§ Request
Copy each of the records below word for word, keeping every line as it is.

§ Records shown
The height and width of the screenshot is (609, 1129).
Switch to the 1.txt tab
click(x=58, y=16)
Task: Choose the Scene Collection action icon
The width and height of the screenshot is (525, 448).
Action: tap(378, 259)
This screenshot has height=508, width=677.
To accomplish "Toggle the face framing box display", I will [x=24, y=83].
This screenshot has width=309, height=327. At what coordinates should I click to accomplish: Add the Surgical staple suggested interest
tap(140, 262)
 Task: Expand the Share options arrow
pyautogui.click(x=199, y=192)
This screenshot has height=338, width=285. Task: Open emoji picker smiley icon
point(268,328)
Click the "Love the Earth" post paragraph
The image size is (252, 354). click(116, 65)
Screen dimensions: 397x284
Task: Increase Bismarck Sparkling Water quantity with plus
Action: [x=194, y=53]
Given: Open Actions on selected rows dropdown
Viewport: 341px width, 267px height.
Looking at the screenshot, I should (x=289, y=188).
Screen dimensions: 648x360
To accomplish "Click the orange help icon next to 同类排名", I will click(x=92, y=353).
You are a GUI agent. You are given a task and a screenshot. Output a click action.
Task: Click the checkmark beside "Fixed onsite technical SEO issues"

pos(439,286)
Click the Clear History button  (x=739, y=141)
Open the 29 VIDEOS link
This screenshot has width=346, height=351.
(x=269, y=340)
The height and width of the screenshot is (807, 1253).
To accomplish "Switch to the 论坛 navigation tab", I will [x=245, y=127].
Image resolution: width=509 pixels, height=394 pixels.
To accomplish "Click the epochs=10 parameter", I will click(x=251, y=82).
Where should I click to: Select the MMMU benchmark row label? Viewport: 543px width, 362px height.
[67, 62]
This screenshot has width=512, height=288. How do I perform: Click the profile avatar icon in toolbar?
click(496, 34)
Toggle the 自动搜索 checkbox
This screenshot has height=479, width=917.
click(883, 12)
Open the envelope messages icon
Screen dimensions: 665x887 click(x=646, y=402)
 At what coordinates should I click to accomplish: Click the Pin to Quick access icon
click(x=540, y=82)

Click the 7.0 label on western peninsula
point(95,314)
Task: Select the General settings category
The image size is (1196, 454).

§ Response to the exercise
The height and width of the screenshot is (609, 1129).
Switch to the 1.txt tab
click(x=58, y=16)
Task: Choose the Scene Collection action icon
The width and height of the screenshot is (525, 448).
Action: tap(378, 259)
This screenshot has height=508, width=677.
To accomplish "Toggle the face framing box display", I will [x=24, y=83].
This screenshot has width=309, height=327. At what coordinates should I click to accomplish: Add the Surgical staple suggested interest
tap(140, 262)
 Task: Expand the Share options arrow
pyautogui.click(x=199, y=192)
This screenshot has height=338, width=285. Task: Open emoji picker smiley icon
point(268,328)
Click the "Love the Earth" post paragraph
The image size is (252, 354). click(116, 65)
Screen dimensions: 397x284
Task: Increase Bismarck Sparkling Water quantity with plus
Action: [x=194, y=53]
Given: Open Actions on selected rows dropdown
Viewport: 341px width, 267px height.
Looking at the screenshot, I should (x=289, y=188).
Screen dimensions: 648x360
To accomplish "Click the orange help icon next to 同类排名", I will click(x=92, y=353).
You are a GUI agent. You are given a task and a screenshot. Output a click action.
Task: Click the checkmark beside "Fixed onsite technical SEO issues"

pos(439,286)
Click the Clear History button  (x=739, y=141)
Open the 29 VIDEOS link
This screenshot has width=346, height=351.
(x=269, y=340)
The height and width of the screenshot is (807, 1253).
To accomplish "Switch to the 论坛 navigation tab", I will [x=245, y=127].
Image resolution: width=509 pixels, height=394 pixels.
To accomplish "Click the epochs=10 parameter", I will click(x=251, y=82).
Where should I click to: Select the MMMU benchmark row label? Viewport: 543px width, 362px height.
[67, 62]
This screenshot has width=512, height=288. How do I perform: Click the profile avatar icon in toolbar?
click(496, 34)
Toggle the 自动搜索 checkbox
This screenshot has height=479, width=917.
click(883, 12)
Open the envelope messages icon
Screen dimensions: 665x887 click(x=646, y=402)
 At what coordinates should I click to accomplish: Click the Pin to Quick access icon
click(x=540, y=82)

Click the 7.0 label on western peninsula
point(95,314)
Task: Select the General settings category
The image size is (1196, 454).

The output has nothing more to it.